CVE-2023-33201 is caused by obsolete versions of bouncy-castle used in box-java-sdk #1235
Description
Box Java SDK is affected by https://cve.mitre.org/cgi-bin/cvename.cgi?name=CVE-2023-33201.
It comes from these dependencies:
- https://mvnrepository.com/artifact/org.bouncycastle/bcpkix-jdk15on/1.70
- https://mvnrepository.com/artifact/org.bouncycastle/bcprov-jdk15on/1.70
The fixes are in these artifacts:
- https://mvnrepository.com/artifact/org.bouncycastle/bcprov-jdk18on/1.77
- https://mvnrepository.com/artifact/org.bouncycastle/bcpkix-jdk18on/1.77
Note the change to the artifact IDs. The bouncy-castle release notes say this is merely a change to jar packaging, and requiring a minimum of Java 8 instead of 1.5. There are no changes to the source code.

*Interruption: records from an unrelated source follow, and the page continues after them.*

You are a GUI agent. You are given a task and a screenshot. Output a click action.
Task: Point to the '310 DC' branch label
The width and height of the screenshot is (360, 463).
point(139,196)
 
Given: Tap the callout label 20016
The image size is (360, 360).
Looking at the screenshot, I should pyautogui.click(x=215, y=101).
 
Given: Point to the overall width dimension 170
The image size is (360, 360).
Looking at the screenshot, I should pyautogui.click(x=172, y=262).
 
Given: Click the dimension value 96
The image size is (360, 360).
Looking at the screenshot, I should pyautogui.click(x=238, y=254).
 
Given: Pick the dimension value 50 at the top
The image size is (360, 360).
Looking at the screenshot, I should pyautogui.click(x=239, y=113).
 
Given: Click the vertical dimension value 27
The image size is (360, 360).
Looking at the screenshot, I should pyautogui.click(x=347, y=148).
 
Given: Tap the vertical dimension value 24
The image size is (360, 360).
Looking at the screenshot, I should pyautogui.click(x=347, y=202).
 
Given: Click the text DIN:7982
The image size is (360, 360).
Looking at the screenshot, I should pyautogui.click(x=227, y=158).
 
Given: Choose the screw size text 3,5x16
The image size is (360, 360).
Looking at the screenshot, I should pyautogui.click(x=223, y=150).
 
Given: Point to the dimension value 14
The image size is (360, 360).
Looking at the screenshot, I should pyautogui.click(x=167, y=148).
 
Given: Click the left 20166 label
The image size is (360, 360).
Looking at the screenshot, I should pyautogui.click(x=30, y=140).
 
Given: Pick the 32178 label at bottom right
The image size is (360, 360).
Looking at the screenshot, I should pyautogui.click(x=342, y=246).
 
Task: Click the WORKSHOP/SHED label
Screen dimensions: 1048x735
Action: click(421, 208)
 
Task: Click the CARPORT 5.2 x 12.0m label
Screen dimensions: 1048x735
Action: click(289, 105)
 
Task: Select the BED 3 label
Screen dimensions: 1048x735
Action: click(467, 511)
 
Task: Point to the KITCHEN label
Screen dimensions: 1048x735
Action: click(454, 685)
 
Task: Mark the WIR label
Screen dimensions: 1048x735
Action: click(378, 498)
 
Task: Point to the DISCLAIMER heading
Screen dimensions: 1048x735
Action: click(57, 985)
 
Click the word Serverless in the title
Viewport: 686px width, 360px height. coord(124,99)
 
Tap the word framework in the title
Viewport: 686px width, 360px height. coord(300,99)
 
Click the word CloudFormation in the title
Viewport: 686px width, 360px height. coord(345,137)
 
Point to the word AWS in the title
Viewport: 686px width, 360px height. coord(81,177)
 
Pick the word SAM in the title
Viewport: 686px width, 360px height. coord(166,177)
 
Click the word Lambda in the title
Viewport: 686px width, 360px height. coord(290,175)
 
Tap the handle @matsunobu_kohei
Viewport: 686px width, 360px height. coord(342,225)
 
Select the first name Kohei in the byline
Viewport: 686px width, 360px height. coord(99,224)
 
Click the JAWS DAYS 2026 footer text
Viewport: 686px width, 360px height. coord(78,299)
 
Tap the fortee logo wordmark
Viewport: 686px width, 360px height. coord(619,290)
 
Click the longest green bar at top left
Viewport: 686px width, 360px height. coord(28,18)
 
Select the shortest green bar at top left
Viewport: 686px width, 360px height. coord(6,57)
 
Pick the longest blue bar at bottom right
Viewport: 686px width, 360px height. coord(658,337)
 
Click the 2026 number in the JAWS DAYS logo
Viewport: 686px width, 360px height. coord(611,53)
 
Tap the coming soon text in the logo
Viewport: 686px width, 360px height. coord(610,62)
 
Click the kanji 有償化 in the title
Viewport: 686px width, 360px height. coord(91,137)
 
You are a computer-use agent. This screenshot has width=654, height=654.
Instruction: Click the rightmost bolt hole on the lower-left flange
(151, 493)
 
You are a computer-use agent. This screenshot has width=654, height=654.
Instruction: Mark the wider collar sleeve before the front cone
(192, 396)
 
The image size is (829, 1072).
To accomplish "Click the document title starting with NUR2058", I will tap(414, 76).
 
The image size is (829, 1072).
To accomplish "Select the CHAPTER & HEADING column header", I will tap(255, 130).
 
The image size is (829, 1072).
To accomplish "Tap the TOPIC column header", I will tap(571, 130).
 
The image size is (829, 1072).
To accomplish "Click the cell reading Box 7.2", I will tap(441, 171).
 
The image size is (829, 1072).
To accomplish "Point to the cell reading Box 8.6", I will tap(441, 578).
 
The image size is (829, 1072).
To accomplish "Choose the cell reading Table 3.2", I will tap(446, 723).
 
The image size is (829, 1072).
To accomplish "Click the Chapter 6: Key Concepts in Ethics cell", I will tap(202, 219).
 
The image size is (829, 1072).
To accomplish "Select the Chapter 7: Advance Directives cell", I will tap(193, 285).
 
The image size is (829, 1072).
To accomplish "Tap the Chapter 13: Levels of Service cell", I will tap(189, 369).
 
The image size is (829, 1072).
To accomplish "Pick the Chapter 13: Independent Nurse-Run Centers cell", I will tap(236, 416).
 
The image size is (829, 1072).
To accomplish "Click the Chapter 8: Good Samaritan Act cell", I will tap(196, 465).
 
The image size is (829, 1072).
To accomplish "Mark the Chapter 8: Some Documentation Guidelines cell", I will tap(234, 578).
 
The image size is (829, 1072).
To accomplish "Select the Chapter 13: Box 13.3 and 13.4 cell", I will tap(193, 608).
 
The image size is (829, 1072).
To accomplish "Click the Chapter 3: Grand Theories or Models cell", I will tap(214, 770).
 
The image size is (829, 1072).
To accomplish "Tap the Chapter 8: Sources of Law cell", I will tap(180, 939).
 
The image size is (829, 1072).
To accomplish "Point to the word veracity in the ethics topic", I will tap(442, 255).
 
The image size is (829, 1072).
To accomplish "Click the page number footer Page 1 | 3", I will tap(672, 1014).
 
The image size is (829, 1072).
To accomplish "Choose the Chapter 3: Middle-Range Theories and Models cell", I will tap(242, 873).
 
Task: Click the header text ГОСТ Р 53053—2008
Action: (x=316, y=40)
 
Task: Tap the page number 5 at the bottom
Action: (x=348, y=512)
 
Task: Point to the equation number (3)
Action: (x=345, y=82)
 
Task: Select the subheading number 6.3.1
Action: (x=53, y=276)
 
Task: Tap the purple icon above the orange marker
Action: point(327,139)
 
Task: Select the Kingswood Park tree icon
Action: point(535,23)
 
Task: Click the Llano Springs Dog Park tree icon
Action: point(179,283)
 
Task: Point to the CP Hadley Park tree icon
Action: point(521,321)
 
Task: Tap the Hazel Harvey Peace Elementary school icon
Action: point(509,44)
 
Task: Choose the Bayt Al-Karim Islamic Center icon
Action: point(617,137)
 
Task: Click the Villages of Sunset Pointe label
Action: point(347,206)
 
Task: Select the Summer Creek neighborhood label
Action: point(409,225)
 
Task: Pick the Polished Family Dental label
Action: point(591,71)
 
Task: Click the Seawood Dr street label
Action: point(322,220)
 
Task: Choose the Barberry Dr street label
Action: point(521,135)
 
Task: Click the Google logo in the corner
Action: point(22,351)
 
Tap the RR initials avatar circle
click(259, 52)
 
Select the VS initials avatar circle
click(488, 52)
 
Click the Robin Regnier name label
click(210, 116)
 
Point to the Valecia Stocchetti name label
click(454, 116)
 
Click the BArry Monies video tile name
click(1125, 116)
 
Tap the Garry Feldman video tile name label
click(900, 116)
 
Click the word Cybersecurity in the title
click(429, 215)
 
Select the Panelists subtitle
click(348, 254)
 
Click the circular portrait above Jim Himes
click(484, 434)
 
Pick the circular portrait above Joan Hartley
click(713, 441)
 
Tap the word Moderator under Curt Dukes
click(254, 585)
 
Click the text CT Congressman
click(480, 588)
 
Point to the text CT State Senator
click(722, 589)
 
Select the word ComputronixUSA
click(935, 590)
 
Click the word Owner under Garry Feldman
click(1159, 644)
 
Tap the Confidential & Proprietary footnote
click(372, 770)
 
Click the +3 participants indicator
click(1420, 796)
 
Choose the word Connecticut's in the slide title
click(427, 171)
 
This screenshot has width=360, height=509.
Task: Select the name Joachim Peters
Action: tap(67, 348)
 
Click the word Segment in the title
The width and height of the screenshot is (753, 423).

In our project we did this:
gradle.properties:
bouncyCastleVersion=1.77
build.gradle dependencies:
implementation "org.bouncycastle:bcpkix-jdk18on:${bouncyCastleVersion}"
implementation "org.bouncycastle:bcprov-jdk18on:${bouncyCastleVersion}"
build.gradle dependency resolution:
exclude group: 'org.bouncycastle', module: 'bcpkix-jdk15on'
exclude group: 'org.bouncycastle', module: 'bcprov-jdk15on'
force "org.bouncycastle:bcpkix-jdk18on:${bouncyCastleVersion}"
force "org.bouncycastle:bcprov-jdk18on:${bouncyCastleVersion}"
All of the tests that call box-java-sdk passed, and the CVE is gone.
But it would be nice not to have to do that, and instead upgrade box-java-sdk to use the latest bouncy-castle.